Known as TUPE, The Transfer of Undertakings (Protection of Employment) Regulations 2006 is a law which aims to protect employees should a business in which they work change hands.
However, it adds substantial complications to a business’s sale and generally works against commercial interests in such transactions. It is a law that seems particularly out of place in the current economic climate and is in need of an overhaul, and the Government has recently published a report making controversial proposals changes to it.
There is a case to argue that TUPE is unnecessary and should be abolished in its entirety. Other jurisdictions manage to buy and sell businesses and retain important employees without TUPE (or an equivalent). For example, in the US, business transfers take place with little employment regulation. What regulation there is consists mostly of limited obligations to give employees, unions and local and state authorities notice of the transaction and its effects.
Of course, we know this is not possible in light of the UK’s EU obligations, including continuing to implement the terms of the Acquired Rights Directive. However, the Government has been consulting on planned changes to TUPE in order to lighten the burden on employers in complying with its requirements.
The main issue with many of these changes will be the extent to which legal uncertainty will result – and how this acts as an obstacle for those who wish to buy and sell businesses.
Abolition of the service provision change provisions
This is the most radical proposed change to the current TUPE regime.

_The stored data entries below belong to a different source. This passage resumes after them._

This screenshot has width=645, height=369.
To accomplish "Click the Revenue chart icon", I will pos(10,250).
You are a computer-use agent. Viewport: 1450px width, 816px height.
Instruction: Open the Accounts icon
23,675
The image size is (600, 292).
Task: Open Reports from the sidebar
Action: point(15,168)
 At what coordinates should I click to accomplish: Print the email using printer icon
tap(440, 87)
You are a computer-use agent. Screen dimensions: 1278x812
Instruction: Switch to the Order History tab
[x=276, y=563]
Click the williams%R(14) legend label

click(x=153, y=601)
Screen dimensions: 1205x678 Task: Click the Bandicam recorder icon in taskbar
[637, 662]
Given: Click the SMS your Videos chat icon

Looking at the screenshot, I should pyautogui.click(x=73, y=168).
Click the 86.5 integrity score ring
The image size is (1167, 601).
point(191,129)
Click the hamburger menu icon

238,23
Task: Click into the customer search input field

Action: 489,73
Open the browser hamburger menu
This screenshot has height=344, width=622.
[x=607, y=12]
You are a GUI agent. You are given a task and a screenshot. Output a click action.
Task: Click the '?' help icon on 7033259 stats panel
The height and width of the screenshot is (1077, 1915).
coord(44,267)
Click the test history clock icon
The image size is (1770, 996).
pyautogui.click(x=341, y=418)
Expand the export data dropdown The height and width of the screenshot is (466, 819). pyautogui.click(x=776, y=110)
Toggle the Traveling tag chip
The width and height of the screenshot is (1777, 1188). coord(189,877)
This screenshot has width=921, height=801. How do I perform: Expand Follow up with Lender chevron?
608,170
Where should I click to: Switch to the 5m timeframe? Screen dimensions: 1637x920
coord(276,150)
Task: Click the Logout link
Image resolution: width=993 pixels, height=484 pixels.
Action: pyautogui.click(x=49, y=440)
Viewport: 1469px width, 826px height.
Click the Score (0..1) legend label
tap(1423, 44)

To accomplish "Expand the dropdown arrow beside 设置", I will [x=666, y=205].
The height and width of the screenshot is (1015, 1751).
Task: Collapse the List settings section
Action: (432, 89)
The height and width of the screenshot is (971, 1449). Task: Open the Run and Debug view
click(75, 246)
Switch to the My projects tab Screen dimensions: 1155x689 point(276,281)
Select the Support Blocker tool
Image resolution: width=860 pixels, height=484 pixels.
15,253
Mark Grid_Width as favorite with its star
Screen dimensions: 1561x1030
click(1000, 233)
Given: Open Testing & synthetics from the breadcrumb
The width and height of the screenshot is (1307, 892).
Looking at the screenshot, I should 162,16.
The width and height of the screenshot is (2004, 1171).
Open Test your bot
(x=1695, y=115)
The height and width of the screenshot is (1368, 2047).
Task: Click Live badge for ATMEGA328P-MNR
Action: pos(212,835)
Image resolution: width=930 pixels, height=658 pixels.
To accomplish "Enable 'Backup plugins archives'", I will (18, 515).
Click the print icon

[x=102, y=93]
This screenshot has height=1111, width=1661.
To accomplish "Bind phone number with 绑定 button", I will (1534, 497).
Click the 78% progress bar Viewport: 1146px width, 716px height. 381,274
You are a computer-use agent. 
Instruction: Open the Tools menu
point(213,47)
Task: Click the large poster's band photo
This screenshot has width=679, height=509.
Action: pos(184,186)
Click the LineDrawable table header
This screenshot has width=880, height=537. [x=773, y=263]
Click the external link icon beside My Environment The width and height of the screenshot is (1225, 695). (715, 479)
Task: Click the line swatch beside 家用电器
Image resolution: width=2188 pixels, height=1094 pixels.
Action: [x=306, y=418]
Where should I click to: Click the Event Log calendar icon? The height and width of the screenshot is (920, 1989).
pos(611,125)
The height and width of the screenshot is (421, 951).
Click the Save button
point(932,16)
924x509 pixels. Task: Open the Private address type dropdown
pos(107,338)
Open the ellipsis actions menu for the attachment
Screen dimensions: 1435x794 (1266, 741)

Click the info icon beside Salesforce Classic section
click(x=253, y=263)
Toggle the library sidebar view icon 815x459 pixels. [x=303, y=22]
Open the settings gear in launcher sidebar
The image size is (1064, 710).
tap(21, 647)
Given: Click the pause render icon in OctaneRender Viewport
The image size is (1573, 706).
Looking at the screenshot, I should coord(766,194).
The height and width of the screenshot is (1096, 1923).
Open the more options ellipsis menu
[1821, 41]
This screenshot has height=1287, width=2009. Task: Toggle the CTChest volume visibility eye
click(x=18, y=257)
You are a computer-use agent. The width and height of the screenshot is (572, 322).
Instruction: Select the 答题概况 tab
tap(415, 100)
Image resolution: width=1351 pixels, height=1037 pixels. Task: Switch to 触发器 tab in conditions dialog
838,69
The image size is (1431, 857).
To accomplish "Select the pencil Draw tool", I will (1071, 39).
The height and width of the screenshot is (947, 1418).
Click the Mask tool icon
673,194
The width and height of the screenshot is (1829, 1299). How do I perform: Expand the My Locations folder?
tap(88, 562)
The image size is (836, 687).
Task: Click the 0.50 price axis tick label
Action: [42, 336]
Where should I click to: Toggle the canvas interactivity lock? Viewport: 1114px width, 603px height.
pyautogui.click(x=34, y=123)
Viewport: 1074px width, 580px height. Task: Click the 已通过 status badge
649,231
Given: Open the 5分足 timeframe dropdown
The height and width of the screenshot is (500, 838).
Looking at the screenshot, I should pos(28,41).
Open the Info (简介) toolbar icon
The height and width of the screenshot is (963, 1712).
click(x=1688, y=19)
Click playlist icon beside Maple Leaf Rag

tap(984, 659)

These provisions were introduced in 2006 and extended the reach of TUPE to all contracting in, and contracting out situations in return for providing increased legal certainty. The service provision change provisions themselves gave rise to case law which undermined this search for certainty. However, it remains to be seen whether the abolition will cause more confusion around the flow of business transfers.
Repeal of the liability information provisions
These provisions were designed to ensure a minimum level of disclosure to the buyer. However, parties often disclosed the minimum information required at the latest point permitted under TUPE (14 days prior to the transfer). This is likely to have minimal effect as disclosure of meaningful information in a timely fashion has, in most transactions, been a matter for commercial negotiation between the parties.
Increasing the ability of employers to harmonise terms and conditions post-transfer
This is important as it will allow changes to terms, unless (i) the changes are made by reason of the transfer itself; and (ii) there are no economic, technical or organisational reasons entailing changes in the workforce. However, changes to terms for reasons connected with the transfer will be allowed, and will changes employees would have agreed in the absence of a TUPE transfer. These will give businesses much-needed flexibility in managing the post-transfer workforce.
Other proposed changes include:
- Changes to provisions regarding transfer-related dismissals. The proposal is to make the same changes here as are proposed in connection with contract harmonisations.
- Allowing workplace redundancies arising on a change of workplace to be treated as normal redundancy situations.
- Permitting pre-transfer consultation by the transferee regarding redundancies to count towards collective redundancy obligations.
- Allowing small businesses of fewer than 10 employees to consult directly with employees, rather than requiring the election of employee representatives.
- Allowing the transferor to rely on the transferee’s economic, technical or organisational reason to dismiss pre-transfer.
No one can tell whether the Government’s proposals will change substantially following the final round of consultation, which has just closed. It does seem highly likely, however, that there will be significant changes to TUPE in October 2013.
Those businesses considering acquisitions should keep a careful eye on the timetable for reform and should at least prepare for a swift review of internal processes and practices once the final proposals are published.